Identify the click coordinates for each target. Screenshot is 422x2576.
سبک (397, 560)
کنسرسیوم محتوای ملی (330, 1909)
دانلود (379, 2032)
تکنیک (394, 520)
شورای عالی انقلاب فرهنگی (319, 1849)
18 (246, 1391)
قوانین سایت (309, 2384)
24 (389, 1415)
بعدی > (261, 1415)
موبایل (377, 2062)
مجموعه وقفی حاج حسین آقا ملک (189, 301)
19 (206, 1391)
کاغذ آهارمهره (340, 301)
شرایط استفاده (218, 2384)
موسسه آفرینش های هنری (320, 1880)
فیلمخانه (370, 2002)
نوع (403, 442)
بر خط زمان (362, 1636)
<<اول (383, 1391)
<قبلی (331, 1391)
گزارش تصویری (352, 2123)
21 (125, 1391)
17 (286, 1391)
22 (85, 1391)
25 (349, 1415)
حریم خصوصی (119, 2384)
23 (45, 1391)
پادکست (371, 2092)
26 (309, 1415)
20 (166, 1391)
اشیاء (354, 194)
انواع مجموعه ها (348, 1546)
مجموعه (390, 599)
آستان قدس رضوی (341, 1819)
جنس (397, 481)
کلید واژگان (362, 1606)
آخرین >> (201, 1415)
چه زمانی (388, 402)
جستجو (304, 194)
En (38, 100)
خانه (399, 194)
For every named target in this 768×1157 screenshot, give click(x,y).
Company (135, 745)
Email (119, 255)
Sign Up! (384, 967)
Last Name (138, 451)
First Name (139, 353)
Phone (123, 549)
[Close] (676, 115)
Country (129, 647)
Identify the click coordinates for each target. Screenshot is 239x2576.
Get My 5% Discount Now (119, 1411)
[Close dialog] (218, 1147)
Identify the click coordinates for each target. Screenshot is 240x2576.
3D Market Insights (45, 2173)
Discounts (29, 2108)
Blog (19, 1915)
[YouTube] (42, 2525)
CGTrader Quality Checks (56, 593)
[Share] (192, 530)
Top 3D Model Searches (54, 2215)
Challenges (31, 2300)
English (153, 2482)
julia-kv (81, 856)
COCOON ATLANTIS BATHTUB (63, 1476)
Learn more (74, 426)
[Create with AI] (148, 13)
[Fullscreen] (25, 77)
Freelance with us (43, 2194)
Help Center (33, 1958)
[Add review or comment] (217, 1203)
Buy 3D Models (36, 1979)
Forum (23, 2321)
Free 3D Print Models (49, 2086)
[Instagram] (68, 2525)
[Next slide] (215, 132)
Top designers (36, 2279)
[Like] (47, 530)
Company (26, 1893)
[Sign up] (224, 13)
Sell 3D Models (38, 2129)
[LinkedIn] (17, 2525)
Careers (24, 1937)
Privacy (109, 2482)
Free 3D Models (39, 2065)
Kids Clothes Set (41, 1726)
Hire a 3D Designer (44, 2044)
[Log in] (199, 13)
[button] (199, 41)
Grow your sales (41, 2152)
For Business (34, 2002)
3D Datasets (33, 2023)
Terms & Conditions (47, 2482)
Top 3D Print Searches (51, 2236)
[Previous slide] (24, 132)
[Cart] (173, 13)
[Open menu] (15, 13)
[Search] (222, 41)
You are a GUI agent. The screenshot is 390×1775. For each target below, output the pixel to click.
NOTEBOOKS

**Problem description:** Return the listing above in its exact form.

**Answer below:**
Identify the click coordinates for each target. Screenshot is 422x2576.
سبک (397, 560)
کنسرسیوم محتوای ملی (330, 1909)
دانلود (379, 2032)
تکنیک (394, 520)
شورای عالی انقلاب فرهنگی (319, 1849)
18 (246, 1391)
قوانین سایت (309, 2384)
24 (389, 1415)
بعدی > (261, 1415)
موبایل (377, 2062)
مجموعه وقفی حاج حسین آقا ملک (189, 301)
19 (206, 1391)
کاغذ آهارمهره (340, 301)
شرایط استفاده (218, 2384)
موسسه آفرینش های هنری (320, 1880)
فیلمخانه (370, 2002)
نوع (403, 442)
بر خط زمان (362, 1636)
<<اول (383, 1391)
<قبلی (331, 1391)
گزارش تصویری (352, 2123)
21 (125, 1391)
17 (286, 1391)
22 (85, 1391)
25 (349, 1415)
حریم خصوصی (119, 2384)
23 (45, 1391)
پادکست (371, 2092)
26 (309, 1415)
20 (166, 1391)
اشیاء (354, 194)
انواع مجموعه ها (348, 1546)
مجموعه (390, 599)
آستان قدس رضوی (341, 1819)
جنس (397, 481)
کلید واژگان (362, 1606)
آخرین >> (201, 1415)
چه زمانی (388, 402)
جستجو (304, 194)
En (38, 100)
خانه (399, 194)
For every named target in this 768×1157 screenshot, give click(x,y).
Company (135, 745)
Email (119, 255)
Sign Up! (384, 967)
Last Name (138, 451)
First Name (139, 353)
Phone (123, 549)
[Close] (676, 115)
Country (129, 647)
Identify the click coordinates for each target. Screenshot is 239x2576.
Get My 5% Discount Now (119, 1411)
[Close dialog] (218, 1147)
Identify the click coordinates for each target. Screenshot is 240x2576.
3D Market Insights (45, 2173)
Discounts (29, 2108)
Blog (19, 1915)
[YouTube] (42, 2525)
CGTrader Quality Checks (56, 593)
[Share] (192, 530)
Top 3D Model Searches (54, 2215)
Challenges (31, 2300)
English (153, 2482)
julia-kv (81, 856)
COCOON ATLANTIS BATHTUB (63, 1476)
Learn more (74, 426)
[Create with AI] (148, 13)
[Fullscreen] (25, 77)
Freelance with us (43, 2194)
Help Center (33, 1958)
[Add review or comment] (217, 1203)
Buy 3D Models (36, 1979)
Forum (23, 2321)
Free 3D Print Models (49, 2086)
[Instagram] (68, 2525)
[Next slide] (215, 132)
Top designers (36, 2279)
[Like] (47, 530)
Company (26, 1893)
[Sign up] (224, 13)
Sell 3D Models (38, 2129)
[LinkedIn] (17, 2525)
Careers (24, 1937)
Privacy (109, 2482)
Free 3D Models (39, 2065)
Kids Clothes Set (41, 1726)
Hire a 3D Designer (44, 2044)
[Log in] (199, 13)
[button] (199, 41)
Grow your sales (41, 2152)
For Business (34, 2002)
3D Datasets (33, 2023)
Terms & Conditions (47, 2482)
Top 3D Print Searches (51, 2236)
[Previous slide] (24, 132)
[Cart] (173, 13)
[Open menu] (15, 13)
[Search] (222, 41)
You are a GUI agent. The screenshot is 390×1775. For each target below, output the pixel to click.
NOTEBOOKS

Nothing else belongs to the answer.